● Work instructions: How many lines of the material below contain the string "resolution"? Case counts; give only the number.

╭─ Task data

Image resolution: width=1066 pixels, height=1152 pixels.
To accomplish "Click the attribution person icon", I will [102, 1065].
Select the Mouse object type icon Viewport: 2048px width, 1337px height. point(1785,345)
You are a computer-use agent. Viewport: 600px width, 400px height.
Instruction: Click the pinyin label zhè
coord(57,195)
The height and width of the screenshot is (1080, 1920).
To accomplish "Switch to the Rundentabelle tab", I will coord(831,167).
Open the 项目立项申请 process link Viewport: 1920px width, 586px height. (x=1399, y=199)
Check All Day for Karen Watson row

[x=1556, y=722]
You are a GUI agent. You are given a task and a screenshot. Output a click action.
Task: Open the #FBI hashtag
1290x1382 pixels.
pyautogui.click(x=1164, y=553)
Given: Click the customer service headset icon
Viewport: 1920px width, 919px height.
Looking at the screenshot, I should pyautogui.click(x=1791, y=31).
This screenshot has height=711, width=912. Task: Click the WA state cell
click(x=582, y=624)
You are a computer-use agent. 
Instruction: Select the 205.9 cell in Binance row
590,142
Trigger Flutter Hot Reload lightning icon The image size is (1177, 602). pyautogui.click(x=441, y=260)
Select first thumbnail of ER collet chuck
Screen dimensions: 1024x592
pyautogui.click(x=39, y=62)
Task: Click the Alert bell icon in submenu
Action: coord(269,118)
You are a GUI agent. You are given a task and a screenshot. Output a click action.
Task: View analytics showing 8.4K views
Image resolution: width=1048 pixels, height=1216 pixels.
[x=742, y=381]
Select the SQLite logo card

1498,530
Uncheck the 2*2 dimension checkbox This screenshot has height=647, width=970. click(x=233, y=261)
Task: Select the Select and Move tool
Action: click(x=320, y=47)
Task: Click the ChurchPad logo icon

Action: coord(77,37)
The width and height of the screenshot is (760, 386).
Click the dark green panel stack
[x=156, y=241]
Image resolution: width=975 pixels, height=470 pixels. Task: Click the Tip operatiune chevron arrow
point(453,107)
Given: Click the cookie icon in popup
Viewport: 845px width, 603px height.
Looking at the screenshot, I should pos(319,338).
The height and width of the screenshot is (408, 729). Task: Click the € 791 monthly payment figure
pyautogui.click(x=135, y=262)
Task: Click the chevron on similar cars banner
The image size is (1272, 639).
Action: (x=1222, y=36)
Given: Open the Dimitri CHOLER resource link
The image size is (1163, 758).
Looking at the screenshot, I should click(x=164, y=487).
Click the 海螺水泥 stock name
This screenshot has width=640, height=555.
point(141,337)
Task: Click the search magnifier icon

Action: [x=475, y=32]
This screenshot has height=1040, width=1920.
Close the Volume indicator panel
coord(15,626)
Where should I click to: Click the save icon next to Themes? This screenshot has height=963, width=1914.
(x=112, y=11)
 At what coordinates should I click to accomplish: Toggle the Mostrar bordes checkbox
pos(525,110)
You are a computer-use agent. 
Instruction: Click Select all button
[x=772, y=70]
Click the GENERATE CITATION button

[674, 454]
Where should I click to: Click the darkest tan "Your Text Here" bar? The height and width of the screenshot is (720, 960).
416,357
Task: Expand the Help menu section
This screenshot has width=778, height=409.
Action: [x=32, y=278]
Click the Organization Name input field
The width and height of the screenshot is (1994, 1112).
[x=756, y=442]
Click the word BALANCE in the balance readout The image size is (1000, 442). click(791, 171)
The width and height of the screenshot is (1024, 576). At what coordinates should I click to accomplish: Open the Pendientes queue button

╰─

● Exercise response: 3